What Happened?

What happened to the Year of the Linux Desktop?

There are many reasons Linux has not matured as early adopters foresaw or hoped. If I selected only one specific point in recent time I would look at how development shifted with desktop environments.

The KDE folks dropped KDE 3 and started KDE 4. Nobody seems really interested or cares other than KDE developers.

The GNOME folks dropped GNOME 2 and started GNOME 3. Nobody seems really interested or cares other than GNOME developers.

The Ubuntu folks dropped GNOME 2 and started Unity. Nobody seems really interested or cares other than Unity developers.
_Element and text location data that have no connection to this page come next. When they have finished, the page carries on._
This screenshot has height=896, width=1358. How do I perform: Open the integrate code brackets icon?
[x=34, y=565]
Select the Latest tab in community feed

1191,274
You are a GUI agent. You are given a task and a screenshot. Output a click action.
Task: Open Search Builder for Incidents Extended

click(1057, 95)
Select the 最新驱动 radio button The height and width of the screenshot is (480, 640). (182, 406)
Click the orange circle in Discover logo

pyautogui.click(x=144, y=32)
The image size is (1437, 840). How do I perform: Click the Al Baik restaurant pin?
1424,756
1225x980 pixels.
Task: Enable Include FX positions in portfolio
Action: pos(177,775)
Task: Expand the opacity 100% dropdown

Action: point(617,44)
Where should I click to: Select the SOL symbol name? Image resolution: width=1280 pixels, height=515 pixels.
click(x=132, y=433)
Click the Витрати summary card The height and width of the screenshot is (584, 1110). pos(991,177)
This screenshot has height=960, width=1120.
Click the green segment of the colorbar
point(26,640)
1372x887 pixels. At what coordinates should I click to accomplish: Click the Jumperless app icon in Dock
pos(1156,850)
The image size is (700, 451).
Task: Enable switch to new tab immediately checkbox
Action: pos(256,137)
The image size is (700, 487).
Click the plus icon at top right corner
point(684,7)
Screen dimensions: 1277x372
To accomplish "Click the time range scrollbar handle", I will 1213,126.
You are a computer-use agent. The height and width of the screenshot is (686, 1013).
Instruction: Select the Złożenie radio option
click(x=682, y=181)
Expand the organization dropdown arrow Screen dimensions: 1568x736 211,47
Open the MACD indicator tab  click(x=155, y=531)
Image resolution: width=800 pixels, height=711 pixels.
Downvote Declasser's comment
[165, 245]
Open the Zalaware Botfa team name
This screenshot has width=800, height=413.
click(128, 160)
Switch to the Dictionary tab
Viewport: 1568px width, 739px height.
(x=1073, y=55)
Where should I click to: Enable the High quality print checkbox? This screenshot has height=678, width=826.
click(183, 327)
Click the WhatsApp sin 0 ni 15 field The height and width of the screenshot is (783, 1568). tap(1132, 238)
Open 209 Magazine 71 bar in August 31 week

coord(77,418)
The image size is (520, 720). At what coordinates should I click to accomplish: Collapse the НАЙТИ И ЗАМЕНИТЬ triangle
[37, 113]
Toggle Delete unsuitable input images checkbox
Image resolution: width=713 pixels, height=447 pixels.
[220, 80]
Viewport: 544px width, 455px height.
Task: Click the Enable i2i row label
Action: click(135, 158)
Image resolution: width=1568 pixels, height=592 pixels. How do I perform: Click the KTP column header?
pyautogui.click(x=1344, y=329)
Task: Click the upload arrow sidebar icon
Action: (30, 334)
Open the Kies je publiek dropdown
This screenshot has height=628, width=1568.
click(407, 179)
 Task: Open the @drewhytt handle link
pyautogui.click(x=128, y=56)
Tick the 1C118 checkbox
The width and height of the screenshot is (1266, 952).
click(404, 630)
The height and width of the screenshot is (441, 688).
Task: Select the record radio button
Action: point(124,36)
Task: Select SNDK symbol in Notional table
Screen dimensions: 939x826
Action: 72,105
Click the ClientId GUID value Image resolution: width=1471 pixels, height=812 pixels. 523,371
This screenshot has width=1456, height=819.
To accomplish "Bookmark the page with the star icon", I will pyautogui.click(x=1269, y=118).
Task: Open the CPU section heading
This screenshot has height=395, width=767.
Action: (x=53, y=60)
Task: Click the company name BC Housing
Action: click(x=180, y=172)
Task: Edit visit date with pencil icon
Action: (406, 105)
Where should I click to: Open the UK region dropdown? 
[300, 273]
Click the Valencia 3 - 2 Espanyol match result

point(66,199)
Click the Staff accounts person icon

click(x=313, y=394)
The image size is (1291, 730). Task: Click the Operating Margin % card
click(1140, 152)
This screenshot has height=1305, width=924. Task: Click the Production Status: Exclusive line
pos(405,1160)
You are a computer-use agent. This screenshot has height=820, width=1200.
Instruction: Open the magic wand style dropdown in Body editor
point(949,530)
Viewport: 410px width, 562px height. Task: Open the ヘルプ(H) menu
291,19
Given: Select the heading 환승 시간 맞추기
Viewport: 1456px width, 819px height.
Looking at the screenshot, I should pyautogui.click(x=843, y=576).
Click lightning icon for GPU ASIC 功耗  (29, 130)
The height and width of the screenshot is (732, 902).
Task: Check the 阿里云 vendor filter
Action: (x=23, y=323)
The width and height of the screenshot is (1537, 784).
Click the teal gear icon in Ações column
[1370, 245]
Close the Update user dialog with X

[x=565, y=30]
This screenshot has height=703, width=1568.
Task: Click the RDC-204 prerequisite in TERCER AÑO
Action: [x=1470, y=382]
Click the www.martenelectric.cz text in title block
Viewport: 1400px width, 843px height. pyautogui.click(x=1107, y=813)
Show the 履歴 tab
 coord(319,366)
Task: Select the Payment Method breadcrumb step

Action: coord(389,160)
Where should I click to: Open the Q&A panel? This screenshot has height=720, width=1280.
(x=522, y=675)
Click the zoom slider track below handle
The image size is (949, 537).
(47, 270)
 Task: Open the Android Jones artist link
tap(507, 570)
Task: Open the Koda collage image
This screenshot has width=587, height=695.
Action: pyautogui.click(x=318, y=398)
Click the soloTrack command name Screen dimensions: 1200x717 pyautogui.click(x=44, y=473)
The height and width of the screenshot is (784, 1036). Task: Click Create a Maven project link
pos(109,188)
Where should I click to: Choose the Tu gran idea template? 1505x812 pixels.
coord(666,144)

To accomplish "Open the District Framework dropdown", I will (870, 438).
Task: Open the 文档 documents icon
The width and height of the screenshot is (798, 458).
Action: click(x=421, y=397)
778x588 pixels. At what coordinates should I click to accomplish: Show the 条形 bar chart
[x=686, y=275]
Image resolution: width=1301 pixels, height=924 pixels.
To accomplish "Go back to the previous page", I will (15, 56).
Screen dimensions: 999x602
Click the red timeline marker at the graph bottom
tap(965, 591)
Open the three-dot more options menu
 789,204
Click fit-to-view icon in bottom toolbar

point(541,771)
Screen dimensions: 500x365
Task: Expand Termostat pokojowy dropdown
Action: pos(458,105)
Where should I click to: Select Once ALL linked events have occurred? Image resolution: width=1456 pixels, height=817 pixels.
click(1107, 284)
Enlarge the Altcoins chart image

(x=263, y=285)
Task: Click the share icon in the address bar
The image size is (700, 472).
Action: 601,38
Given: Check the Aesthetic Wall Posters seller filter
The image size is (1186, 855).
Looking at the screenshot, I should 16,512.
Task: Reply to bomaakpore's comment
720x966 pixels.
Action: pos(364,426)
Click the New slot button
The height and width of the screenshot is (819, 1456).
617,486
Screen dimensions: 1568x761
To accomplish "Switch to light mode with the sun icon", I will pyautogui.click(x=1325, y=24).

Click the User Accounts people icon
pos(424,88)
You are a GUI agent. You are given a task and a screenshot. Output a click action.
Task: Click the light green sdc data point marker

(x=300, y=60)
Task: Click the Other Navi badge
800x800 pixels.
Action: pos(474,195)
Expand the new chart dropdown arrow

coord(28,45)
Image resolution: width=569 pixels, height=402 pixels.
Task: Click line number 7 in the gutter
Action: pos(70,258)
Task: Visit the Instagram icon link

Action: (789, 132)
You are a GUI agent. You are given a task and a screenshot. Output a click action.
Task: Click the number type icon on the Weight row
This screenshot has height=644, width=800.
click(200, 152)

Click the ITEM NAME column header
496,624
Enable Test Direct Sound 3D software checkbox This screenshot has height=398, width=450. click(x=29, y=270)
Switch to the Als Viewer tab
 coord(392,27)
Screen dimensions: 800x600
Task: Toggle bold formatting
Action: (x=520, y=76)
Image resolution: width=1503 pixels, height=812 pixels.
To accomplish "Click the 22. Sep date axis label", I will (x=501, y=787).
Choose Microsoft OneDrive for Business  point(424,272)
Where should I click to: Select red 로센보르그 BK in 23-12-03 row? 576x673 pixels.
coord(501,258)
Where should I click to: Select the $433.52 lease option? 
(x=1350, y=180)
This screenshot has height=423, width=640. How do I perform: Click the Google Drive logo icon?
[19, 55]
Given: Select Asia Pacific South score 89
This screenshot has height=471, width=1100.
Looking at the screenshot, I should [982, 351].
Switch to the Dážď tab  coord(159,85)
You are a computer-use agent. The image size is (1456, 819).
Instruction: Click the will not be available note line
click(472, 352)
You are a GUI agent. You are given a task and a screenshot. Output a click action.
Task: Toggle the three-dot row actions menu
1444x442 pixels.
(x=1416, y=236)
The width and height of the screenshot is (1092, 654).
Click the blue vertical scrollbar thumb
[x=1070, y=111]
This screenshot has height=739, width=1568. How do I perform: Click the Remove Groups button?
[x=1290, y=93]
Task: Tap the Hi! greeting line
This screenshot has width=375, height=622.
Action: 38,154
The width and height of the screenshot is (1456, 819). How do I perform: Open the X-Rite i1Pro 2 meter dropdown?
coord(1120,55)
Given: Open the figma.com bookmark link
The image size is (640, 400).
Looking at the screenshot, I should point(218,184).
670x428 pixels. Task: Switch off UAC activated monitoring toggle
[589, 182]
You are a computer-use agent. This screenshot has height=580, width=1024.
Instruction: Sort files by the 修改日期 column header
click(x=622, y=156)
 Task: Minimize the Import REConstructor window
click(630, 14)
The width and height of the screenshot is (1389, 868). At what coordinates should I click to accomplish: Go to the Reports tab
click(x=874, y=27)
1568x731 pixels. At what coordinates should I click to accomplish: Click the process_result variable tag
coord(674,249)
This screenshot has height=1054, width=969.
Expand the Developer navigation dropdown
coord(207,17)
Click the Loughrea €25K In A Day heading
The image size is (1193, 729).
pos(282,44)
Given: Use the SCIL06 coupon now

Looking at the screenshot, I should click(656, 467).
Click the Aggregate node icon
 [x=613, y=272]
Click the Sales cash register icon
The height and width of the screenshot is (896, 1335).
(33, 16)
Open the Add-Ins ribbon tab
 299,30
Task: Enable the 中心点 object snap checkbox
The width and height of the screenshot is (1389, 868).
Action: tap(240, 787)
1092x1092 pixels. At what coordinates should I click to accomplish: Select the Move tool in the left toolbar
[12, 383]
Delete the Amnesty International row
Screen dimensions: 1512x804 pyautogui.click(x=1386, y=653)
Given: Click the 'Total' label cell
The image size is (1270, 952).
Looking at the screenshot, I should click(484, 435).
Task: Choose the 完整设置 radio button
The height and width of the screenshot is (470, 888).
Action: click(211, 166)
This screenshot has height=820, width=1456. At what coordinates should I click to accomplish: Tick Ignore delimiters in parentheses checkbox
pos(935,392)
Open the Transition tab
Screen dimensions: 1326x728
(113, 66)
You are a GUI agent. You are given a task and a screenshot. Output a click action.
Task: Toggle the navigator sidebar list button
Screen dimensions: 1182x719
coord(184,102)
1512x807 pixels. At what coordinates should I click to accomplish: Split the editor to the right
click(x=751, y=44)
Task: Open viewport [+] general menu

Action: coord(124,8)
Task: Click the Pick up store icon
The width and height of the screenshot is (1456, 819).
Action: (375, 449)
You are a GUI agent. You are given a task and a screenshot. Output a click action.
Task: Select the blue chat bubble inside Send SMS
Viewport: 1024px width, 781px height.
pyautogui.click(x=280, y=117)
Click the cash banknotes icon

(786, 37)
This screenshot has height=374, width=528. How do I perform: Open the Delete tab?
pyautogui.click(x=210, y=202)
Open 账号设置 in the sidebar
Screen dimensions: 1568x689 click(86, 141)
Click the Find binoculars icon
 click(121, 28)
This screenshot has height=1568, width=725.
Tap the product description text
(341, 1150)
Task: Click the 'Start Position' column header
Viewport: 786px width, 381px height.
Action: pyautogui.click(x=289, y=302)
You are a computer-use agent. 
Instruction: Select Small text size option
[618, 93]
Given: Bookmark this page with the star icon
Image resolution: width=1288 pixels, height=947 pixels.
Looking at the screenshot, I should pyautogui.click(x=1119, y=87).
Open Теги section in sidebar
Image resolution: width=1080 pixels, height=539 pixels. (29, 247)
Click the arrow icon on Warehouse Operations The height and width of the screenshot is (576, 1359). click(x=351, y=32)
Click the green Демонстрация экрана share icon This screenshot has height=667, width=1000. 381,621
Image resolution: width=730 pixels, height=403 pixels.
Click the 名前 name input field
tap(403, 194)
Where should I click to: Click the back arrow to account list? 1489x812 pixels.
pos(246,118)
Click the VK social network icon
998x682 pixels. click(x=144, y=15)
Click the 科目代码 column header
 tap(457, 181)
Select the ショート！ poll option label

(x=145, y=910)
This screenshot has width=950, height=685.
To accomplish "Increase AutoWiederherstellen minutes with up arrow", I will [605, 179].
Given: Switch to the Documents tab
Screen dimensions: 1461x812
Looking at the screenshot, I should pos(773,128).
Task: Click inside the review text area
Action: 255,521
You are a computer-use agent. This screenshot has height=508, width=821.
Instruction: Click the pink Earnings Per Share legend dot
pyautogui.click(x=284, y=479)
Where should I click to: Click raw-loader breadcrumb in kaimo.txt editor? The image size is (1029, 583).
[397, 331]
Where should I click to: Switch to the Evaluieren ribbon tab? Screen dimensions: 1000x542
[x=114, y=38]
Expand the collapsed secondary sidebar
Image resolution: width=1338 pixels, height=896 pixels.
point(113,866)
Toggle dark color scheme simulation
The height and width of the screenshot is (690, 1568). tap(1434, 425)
From an enterprise support perspective, KDE is the preferred desktop environment for the Suse folks, nee, Novell. GNOME is the preferred desktop for the Red Hat folks. Unity for the Canonical folks.

A common denominator in this shift in desktop design?

Convergence.

The idea of convergence is to create a common foundation for multiple interfaces. Sadly, a true free/libre tablet or phone has yet to appear. Possibly might never appear because of the challenge vendors will have preventing the software from data mining, which free/libre users do not tolerate.

That means these converged desktops are being used by traditional desktop and laptop users.

The “swipe” tablet and phone interfaces do not work well on traditional desktops and laptops.

Hopefully one day all of this works out.